Freezing – just for something new, our heater isn’t working again! We are the proud owners of a horrendously expensive piece of crap. It had moments of working last month, enough to tease me into thinking that perhaps we wouldn’t freeze but NO, that would be too much to ask for. Instead I am sitting here wearing jeans, 2 jumpers and 2 pair of socks and my monster slippers and I am still cold. It is all wrong, I don’t like being cold. Can anyone recommend an aircon tech that isn’t likely to rip me off?
Long – I did get off to a good start to the day. I didn’t set my alarm so I could sleep in a little (till 7am!). I shipped the kids off to school and headed to work where I sat working non stop from 9am until 6pm, with not even a chance to get lunch or snacks. Got home from work and had a manic mess of an evening that will be described under terrifying. Kids finally in bed, I sit down to do some work but the files I needed didn’t transfer properly so I can’t tie up the loose ends and as a result will have to go to work again tomorrow.
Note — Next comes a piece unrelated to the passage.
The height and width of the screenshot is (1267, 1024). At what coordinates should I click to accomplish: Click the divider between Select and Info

Disappointing – having to go to work tomorrow, on another day off is disappointing but the most disappointing part of today – it is apparent that I have killed my laptop and even transferring files from it to an external drive is causing grief but not creating space.
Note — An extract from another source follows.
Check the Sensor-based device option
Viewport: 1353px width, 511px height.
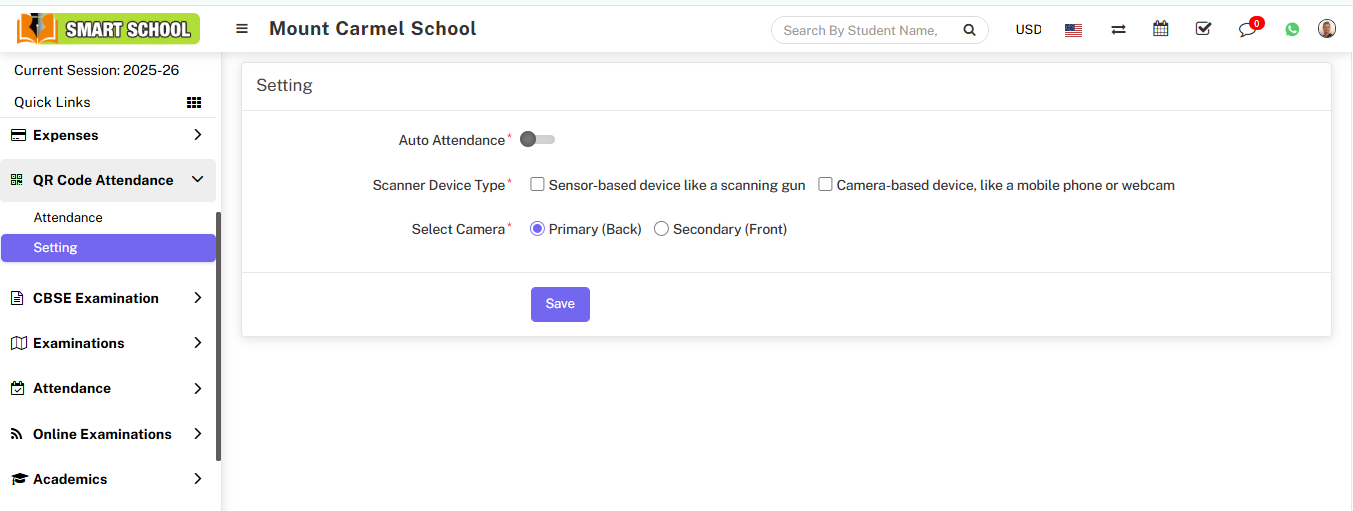(x=537, y=184)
Exhausting – still thinking about work and what I need to do before I start leave again. Knowing that my job won’t be done in my absence means I will spend more leave time at work again. Just thinking about it makes me tired.
Overwhelming – 50 days and counting. This time in 50 days I will be in another country about to embark on a huge, crazy, exciting, terrifying adventure. So much to do in so little time.
Exciting – I have official medical approval to embark on said adventure, apparently there is no known medical reason to preclude me from such insanity. This coincides with my passport being ready for collection. Did I mention that in a recent fit of paranoia I decided to have my passport checked only to find it had water damage and I wouldn’t be allowed out of the country. Sometimes being paranoid is a good thing and now I will have a shiny new passport, no doubt with a shiny new bad photo!
Terrifying – the boy-child had another meltdown today and this one was spectacular and awesome in a terrifying way. He had moved himself out of the way to try and calm down, as he usually does but today it didn’t work. All of a sudden, he snapped and it was ugly. He wanted to throw a stool, tried to hit me, threw shoes, flicked clothing over in his wake and jammed his finger in a crate as he tried to push it into my path. It was messy, it was ugly and it was terrifying. He is in a really bad place in his head at the moment and we can’t seem to help him. He frightens me in that he is so much like me, but he has hit the meltdown phase about a decade before I did. It is only 8 but carrying so much baggage that he refuses to let go he is stressed and not coping. He really needs a holiday, a chance to be him and not deal with the pressures that seem to be swallowing him alive. This next week can’t possibly be over fast enough for all of us.
Achey – the aftermath of training on Tuesday has really hit in. My calves feel like rocks and trying to stretch them out makes them ache.
Tired – it is late and I am still awake. Why am I still awake? Why does the thought of having to climb 2 flights of stairs make me contemplate sleeping on the couch?